Una nueva movilización, de 12 mil personas, ganó las calles el lunes siguiente al tiempo que Sobisch sacaba por decreto un aumento salarial, llevando a $ 1.240 el sueldo docente, lo que fue ampliamente repudiado por los trabajadores.

El martes 17 se votó en la asamblea de ATEN Capital y en seis seccionales más el llamado a una Asamblea o Encuentro Provincial de trabajadores para unificar y masificar la lucha. El plenario de secretarios generales de ATEN desconoció ese mandato. Esa misma semana el Gobierno retomó la iniciativa tratando de meter a los punteros en las escuelas e intensificando la campaña contra los docentes en los medios

El 20 las asambleas de ATEN mandataron por primera vez a la conducción para llamar a la mesa de negociación. Sobisch firmó el Decreto de “emergencia educativa”, atentando contra el derecho a huelga de los docentes y anunció que a partir del lunes siguiente llamaría a maestros suplentes y funcionarios interventores en los colegios.

Mientras, se debatía entre el activismo cómo evitar que el gobierno impusiera una negociación desfavorable. Grupos de docentes fueron a las escuelas a obstaculizar el “trabajo” de los “suplentes” y a enfrentar a los punteros. Toda la semana transcurrieron las negociaciones, cruzadas por rumores y trascendidos sobre el contenido de las mismas.

El jueves 26 de abril la mesa de negociación elaboró un acta que sería sometida a discusión al día siguiente. Las asambleas de ATEN discutieron el acta acordada, que no mencionaba el reclamo de juicio y castigo a los asesinos de Fuentealba ni la anulación del decreto de emergencia educativa.
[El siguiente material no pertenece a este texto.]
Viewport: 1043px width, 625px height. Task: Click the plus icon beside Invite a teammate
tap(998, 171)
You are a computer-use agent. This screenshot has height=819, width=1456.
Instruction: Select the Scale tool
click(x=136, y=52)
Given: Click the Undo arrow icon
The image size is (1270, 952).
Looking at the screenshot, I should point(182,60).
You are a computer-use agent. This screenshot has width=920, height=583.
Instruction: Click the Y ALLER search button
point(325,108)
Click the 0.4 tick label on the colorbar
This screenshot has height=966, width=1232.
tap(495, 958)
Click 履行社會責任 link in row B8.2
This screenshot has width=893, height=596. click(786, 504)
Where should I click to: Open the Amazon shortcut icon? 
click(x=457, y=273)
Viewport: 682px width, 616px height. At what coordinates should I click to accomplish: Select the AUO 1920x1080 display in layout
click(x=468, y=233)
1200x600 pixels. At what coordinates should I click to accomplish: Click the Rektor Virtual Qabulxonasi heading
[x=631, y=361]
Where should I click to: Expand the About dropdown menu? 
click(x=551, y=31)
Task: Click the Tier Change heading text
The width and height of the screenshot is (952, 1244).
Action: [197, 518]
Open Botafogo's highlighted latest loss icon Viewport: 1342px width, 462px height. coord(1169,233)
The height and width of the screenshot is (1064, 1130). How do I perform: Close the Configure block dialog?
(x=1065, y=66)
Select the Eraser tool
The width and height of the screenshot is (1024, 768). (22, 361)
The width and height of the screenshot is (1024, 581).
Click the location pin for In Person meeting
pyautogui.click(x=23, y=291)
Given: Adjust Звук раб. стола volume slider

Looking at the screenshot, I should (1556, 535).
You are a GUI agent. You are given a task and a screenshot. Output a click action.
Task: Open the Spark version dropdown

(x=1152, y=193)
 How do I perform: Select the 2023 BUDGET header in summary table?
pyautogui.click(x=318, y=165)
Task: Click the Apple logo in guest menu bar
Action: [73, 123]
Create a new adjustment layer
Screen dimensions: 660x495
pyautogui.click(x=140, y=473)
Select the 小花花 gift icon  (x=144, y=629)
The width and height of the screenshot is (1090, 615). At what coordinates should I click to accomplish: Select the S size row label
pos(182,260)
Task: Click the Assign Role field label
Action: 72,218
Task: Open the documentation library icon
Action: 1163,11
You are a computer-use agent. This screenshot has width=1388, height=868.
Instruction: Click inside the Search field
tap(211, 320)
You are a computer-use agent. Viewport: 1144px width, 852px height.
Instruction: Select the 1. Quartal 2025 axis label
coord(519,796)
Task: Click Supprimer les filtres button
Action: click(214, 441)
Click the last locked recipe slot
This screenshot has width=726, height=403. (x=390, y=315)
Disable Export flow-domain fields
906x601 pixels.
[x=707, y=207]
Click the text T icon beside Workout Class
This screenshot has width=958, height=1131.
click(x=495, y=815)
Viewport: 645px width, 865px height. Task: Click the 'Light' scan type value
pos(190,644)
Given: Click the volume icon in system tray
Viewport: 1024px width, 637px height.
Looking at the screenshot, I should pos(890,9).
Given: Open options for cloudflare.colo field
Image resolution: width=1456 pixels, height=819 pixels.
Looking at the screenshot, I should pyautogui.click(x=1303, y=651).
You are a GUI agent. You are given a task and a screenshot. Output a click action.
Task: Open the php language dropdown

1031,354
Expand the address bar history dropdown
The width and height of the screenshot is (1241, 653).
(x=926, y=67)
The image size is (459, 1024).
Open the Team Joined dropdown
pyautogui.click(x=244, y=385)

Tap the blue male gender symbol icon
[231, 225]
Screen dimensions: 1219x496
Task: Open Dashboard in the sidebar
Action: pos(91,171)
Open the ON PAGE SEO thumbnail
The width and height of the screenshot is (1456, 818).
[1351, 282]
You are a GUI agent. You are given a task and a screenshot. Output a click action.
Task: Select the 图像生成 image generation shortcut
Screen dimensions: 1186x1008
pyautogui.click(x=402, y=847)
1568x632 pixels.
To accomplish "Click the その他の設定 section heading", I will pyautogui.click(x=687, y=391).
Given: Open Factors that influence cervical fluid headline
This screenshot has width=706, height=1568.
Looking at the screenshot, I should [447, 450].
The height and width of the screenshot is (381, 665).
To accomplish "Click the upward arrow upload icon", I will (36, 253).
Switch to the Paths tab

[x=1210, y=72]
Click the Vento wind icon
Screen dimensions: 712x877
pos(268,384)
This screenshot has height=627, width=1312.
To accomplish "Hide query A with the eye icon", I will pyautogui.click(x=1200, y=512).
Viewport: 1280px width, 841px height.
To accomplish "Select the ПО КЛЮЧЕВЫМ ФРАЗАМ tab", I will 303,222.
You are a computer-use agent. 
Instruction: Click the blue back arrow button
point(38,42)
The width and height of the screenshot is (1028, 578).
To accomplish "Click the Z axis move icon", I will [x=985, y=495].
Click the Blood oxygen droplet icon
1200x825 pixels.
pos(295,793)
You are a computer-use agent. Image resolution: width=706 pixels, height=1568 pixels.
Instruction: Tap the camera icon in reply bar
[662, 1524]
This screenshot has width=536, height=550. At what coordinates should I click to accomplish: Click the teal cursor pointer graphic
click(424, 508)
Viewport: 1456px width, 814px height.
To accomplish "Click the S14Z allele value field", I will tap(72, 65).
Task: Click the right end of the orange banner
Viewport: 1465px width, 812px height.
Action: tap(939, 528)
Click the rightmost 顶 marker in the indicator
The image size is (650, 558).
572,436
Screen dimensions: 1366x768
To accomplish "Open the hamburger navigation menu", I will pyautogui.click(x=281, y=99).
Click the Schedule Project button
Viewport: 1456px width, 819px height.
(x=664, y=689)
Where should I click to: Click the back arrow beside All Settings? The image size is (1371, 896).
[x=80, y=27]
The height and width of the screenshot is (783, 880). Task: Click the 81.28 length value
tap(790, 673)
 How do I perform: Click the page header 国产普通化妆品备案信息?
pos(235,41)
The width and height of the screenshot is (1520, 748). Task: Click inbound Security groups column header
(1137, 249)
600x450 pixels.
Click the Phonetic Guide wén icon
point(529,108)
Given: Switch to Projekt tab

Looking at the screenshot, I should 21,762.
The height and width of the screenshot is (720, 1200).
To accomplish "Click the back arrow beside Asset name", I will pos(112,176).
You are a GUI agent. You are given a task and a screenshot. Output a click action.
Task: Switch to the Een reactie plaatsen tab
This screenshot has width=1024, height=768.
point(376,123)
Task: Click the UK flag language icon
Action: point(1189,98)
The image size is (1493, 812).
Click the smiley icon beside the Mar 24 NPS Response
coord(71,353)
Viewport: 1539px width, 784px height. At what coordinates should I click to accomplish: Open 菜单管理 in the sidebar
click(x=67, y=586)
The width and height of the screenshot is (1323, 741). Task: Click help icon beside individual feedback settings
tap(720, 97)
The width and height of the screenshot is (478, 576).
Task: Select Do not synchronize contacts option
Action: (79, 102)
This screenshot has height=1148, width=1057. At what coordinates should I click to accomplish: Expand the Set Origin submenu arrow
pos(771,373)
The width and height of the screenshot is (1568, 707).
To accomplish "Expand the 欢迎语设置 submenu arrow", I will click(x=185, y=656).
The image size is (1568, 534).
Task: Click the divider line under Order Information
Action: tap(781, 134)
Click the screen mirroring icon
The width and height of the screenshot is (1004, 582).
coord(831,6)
La asamblea de Neuquén capital aceptó, luego de un duro debate. Siete seccionales la rechazaron. El plenario de secretarios generales de ATEN aprobó el acta firmada con el Gobierno.

Desde el punto de vista de las reivindicaciones sindicales se logró el pase a planta de 1.800 auxiliares de servicio, la eliminación del presentismo, el pago del 80 % móvil a las y los jubilados, entre las más destacadas. Sobisch continuó en el gobierno hasta las elecciones provinciales de junio de ese año, en las que fue elegido como gobernador Jorge Sapag.